Nada mal. Integro el Comité Asesor Científico del Programa de Medio Ambiente de las Naciones Unidas, soy un referente a nivel país de algunos problemas sanitarios de los cutivos, integré comisiones científicas, en ocasiones soy evaluador de profesores en universidades, integrante de programas nacionales de investigación y autor de muchos trabajos en revistas científicas, éstas últimas fueron en realidad la vidriera que me abrió puertas internacionales. He realizado 92 viajes fuera de mi país por razones profesionales, lo cual es maravilloso, aunque le tengo mucho miedo al avión. Hace pocos meses estuve en China y, parado sobre la Gran Muralla, no pude menos que agradecerle a Dios, al destino y a todos aquellos que de una u otra manera ayudaron a aquel changuito de largas piernas flacas a elevarse sobre sus propias limitaciones.

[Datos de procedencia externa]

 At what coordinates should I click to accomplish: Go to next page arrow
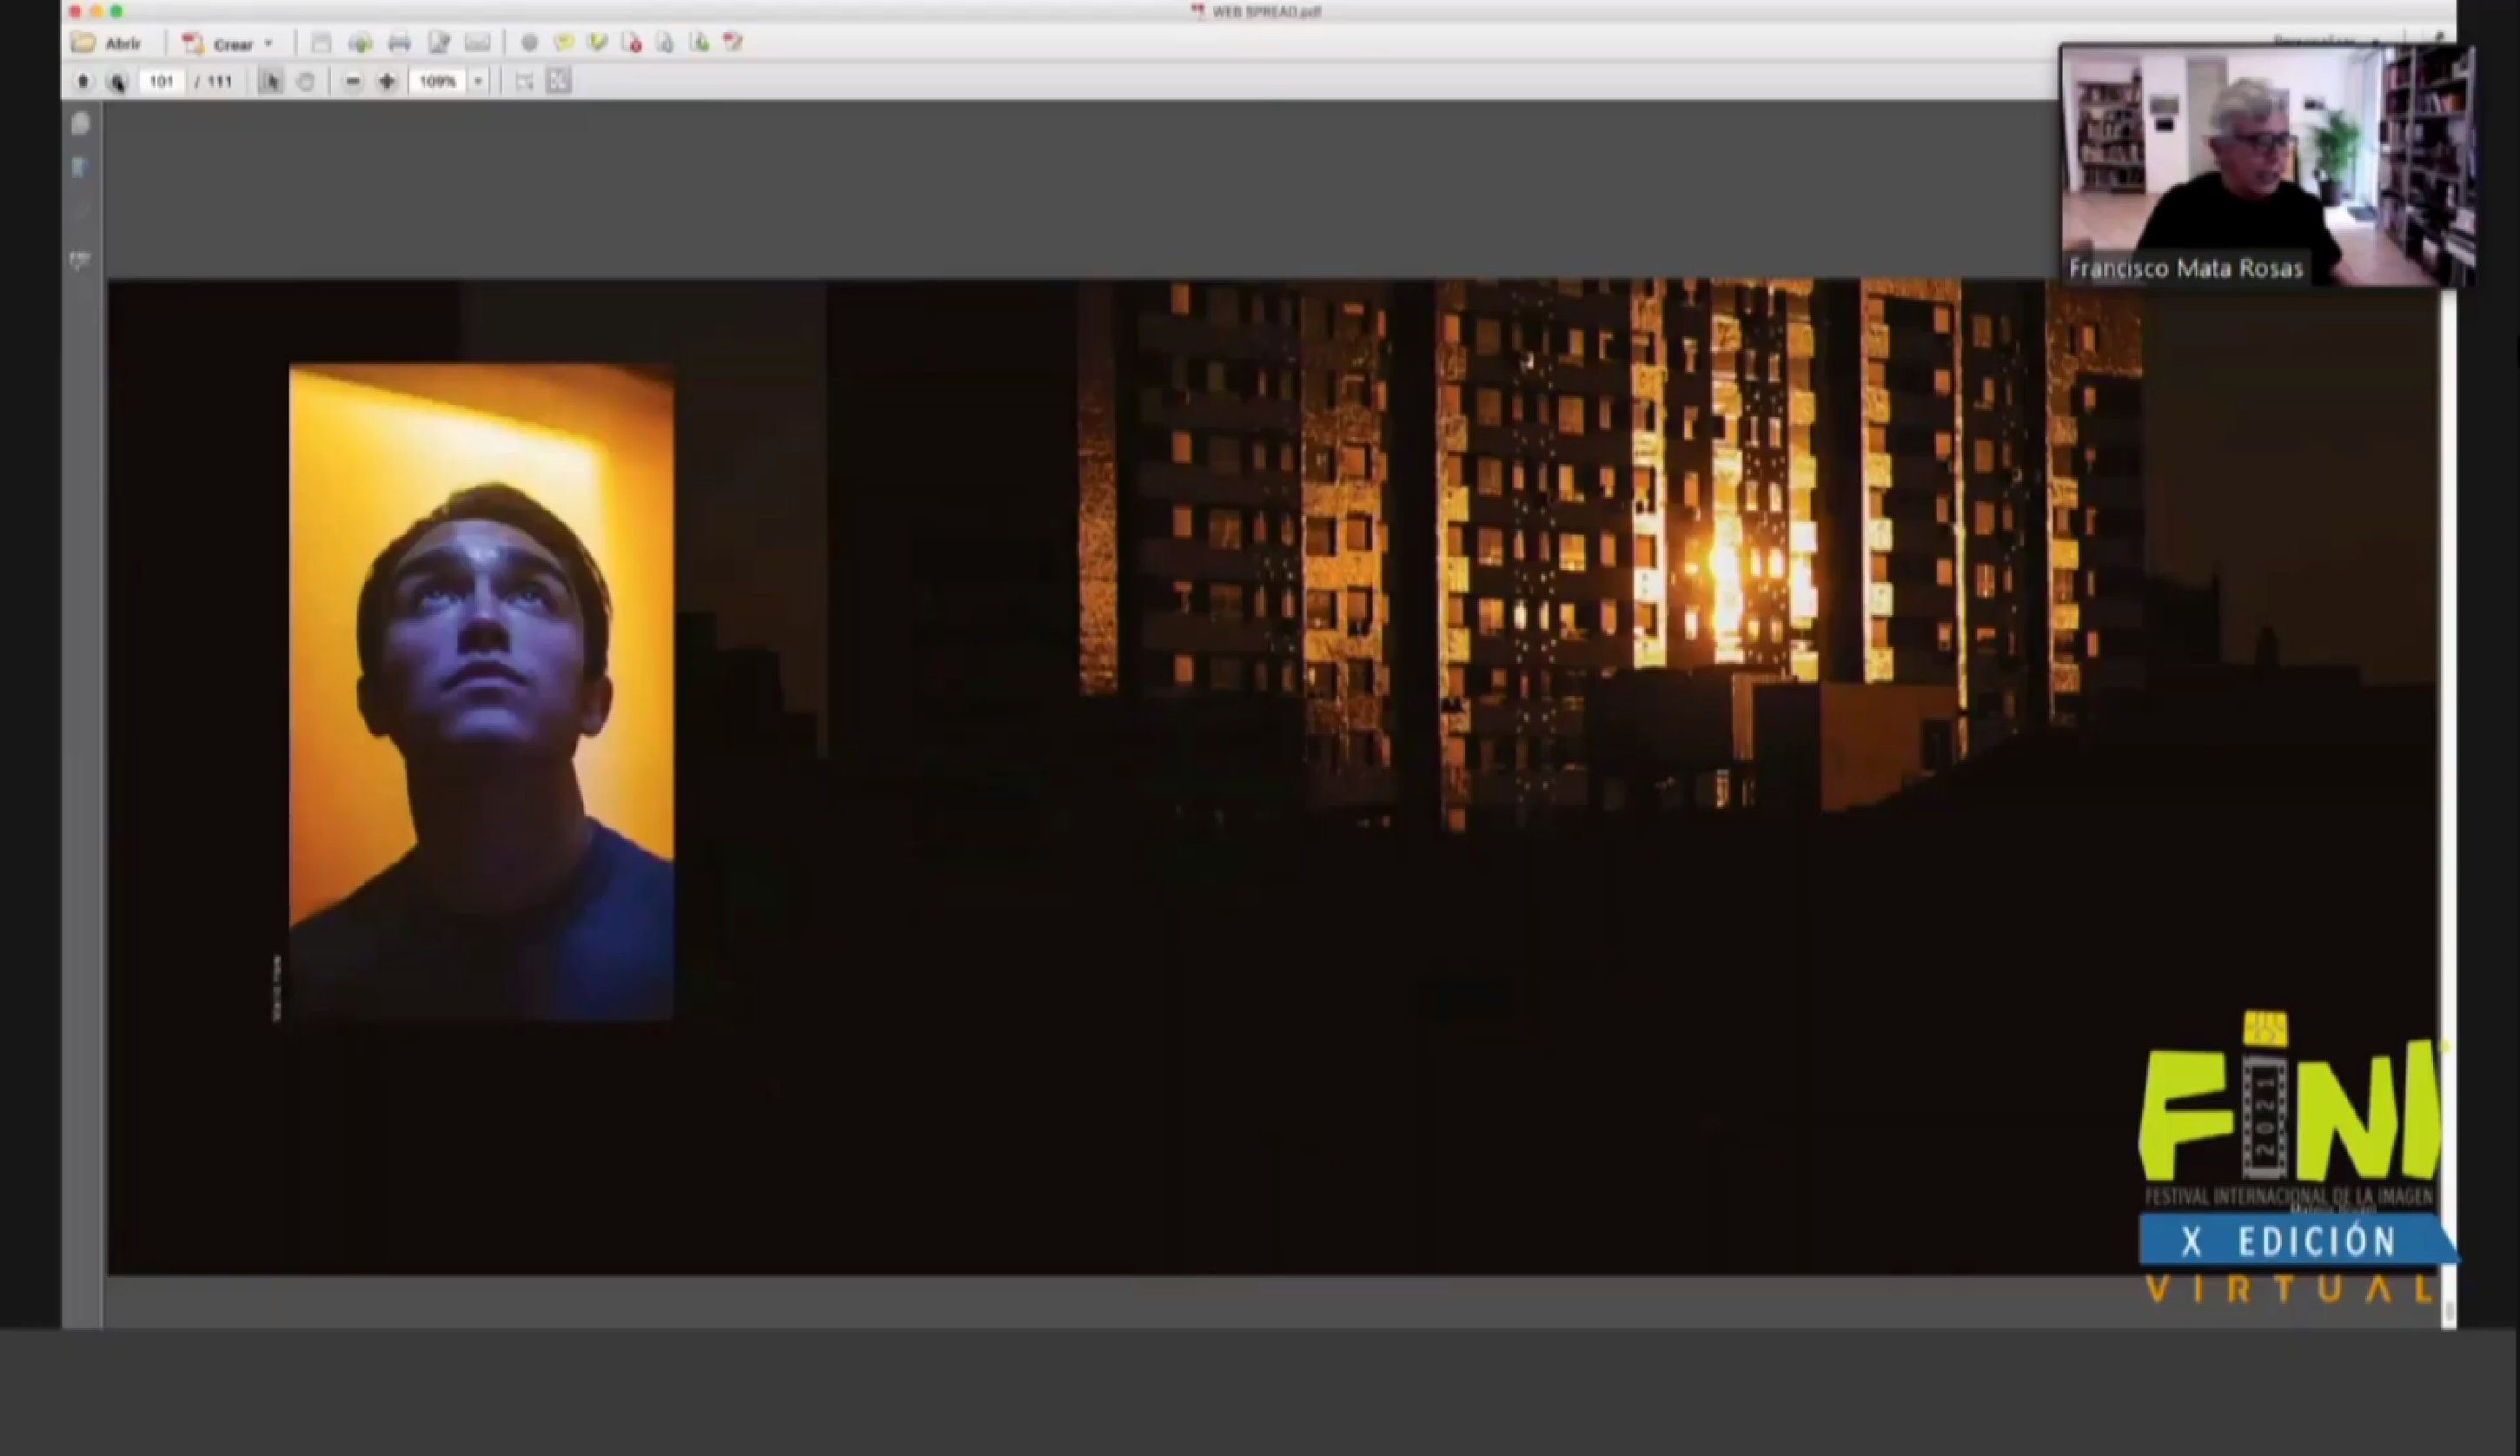117,82
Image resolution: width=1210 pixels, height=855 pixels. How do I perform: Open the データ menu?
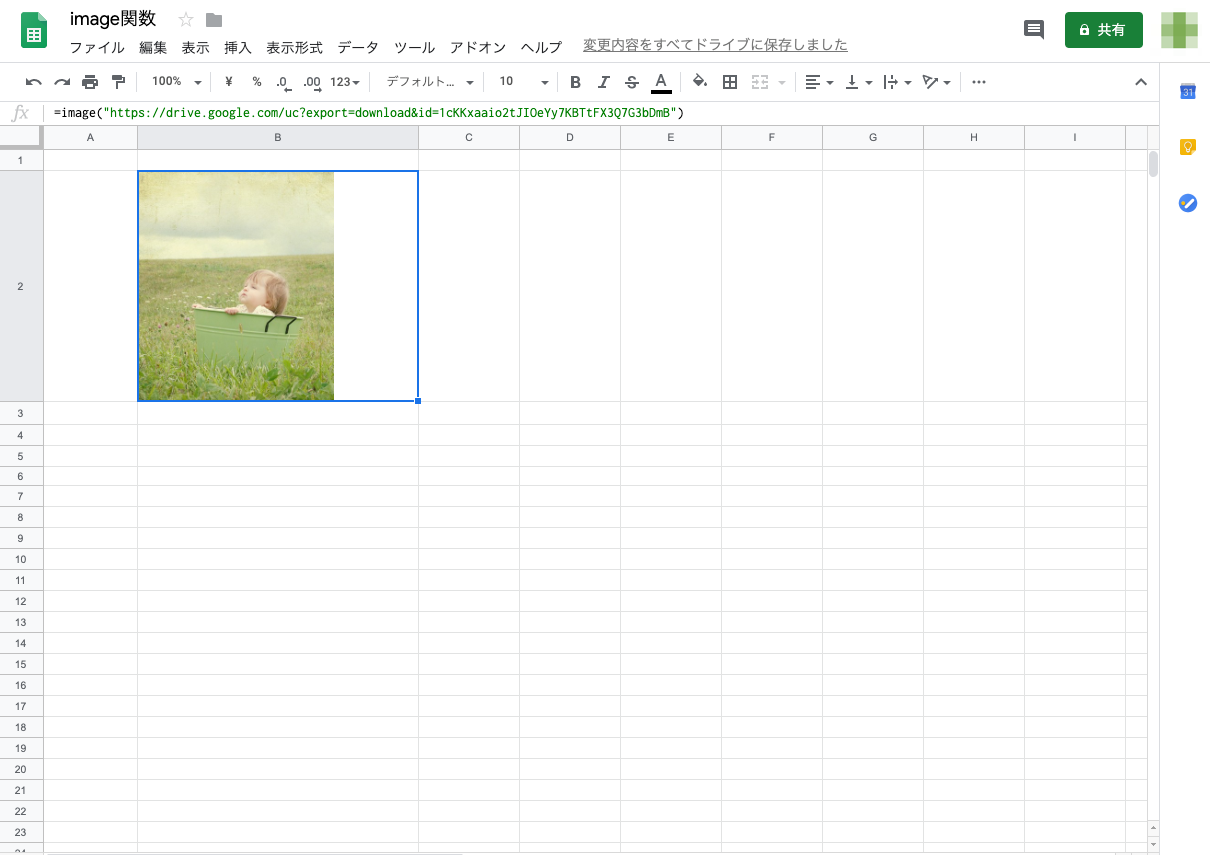pyautogui.click(x=358, y=47)
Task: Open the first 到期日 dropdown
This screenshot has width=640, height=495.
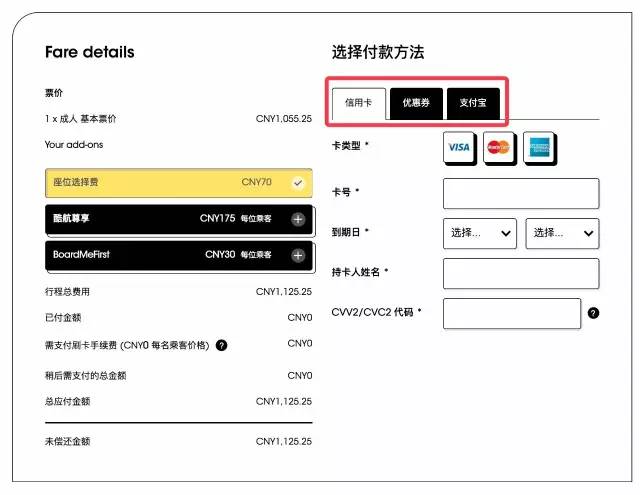Action: click(480, 233)
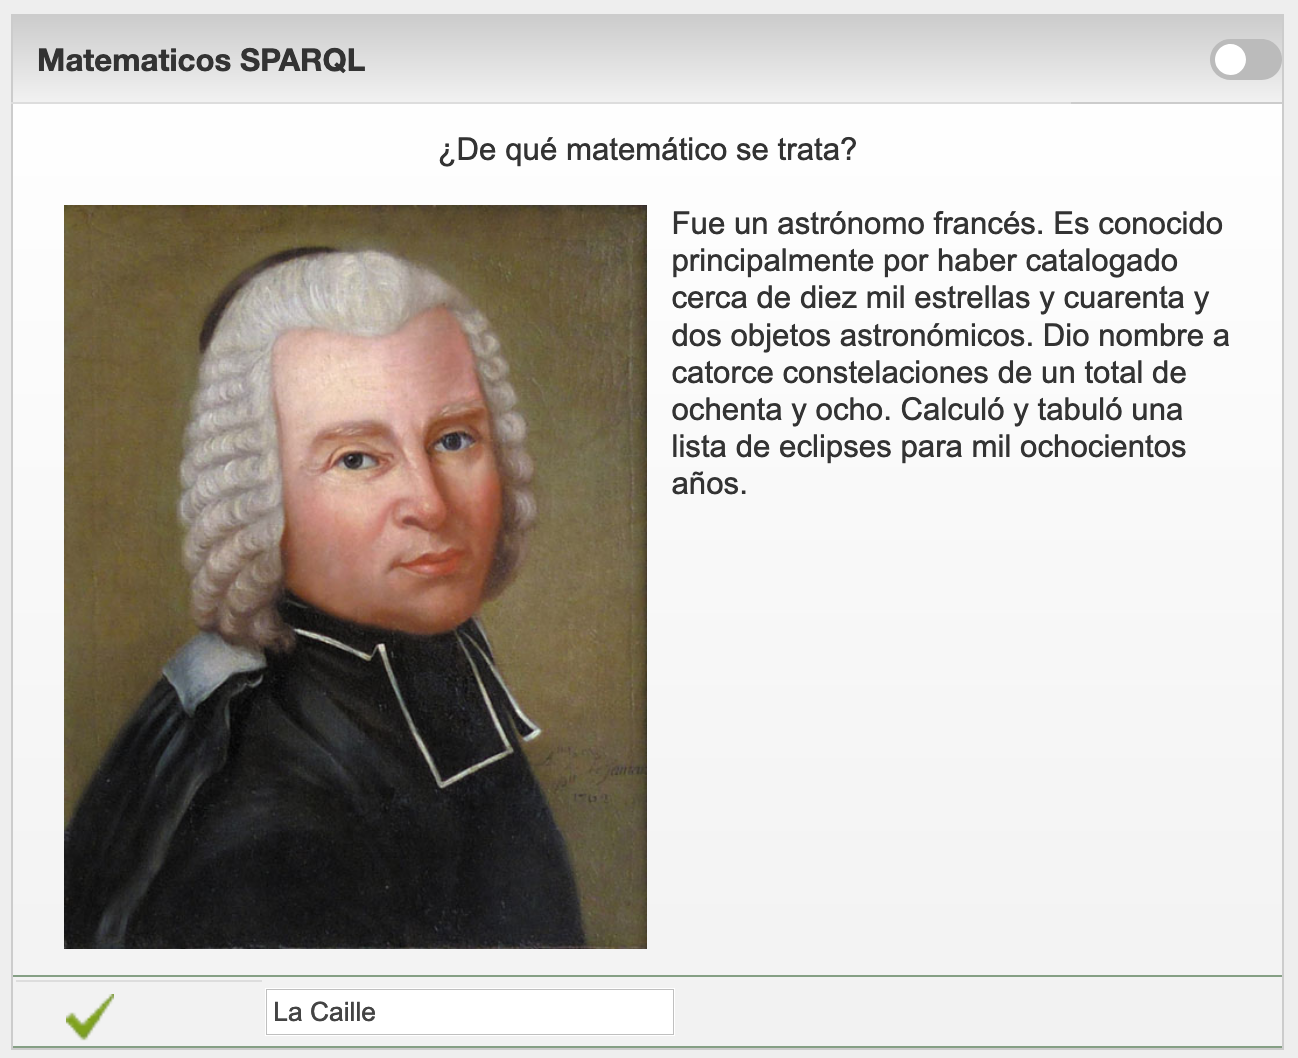Click the green checkmark icon

89,1014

¿Usted fue el único de su familia que siguió estudios superiores?.
Sí. La mayoría de mis hermanos emigró a Buenos Aires cuando cerró el ingenio Bella Vista, sólo quedaron dos aquí en Tucumán, pero sigo unido a todos ellos indisolublemente. Y aquí permítame deslizar un dato que para mí es importante: yo, que era el "instruído" de la familia, leía siempre el Martín Fierro mientras todos tomábamos el mate cocido. De tanto escucharlo, mi madre se lo aprendió de memoria, y ya vieja, con 71 años, cumplió su sueño de aprender a leer, "porque quería enterarse, de primera mano, sobre lo que los diarios decían de su hijo", ella sí que merecería una nota.

¿Cómo está integrada actualmente su familia?.
Mi mujer Magdalena, hija de un empleado de la Estación Experimental, y mis dos hijos mellizos, Alvaro y Maximiliano, de 17 años, ninguno de los cuales quiere estudiar Agronomía.

¿Cuál es su filosofía de vida?.
Tratar siempre de ser buena persona, para lo cual hay que ser humilde, algo muy difícil de conseguir. Conocer su propio "techo" y no pretender pasar por lo que no se es, porque la propia vida nos pasa la factura. Los problemas jamás me arredraron, les puse el pecho y seguí adelante.
Es lo que inculco a mis hijos, les pido que estudien para poder insertarse en un mundo cada vez más complicado, reiterándoles que si no tienen cabeza es probable que los brazos no les sirvan demasiado, porque la pala no va a existir. Hay una tecnología que debe dar de comer a un mundo hambriento, y las posibilidades se achican cada vez más, formando un embudo, que sólo algunos superarán. Se viene un mundo nuevo, no se si mejor o peor, pero distinto. Habrá que hacer un inédito diagnóstico de la situación social, porque como estamos, no va.

El título, ¿cambió su forma de ser?.
Quiero creer que no, los que cambiaron para conmigo fueron muchos de mis amigos de la infancia, parece que me convertí en personaje, de ser "el negro Costilla, derivé en el señor ingeniero", y no hubo forma de convencerlos de que sigo siendo el mismo, que puede haber cambiado la corteza, pero jamás el corazón.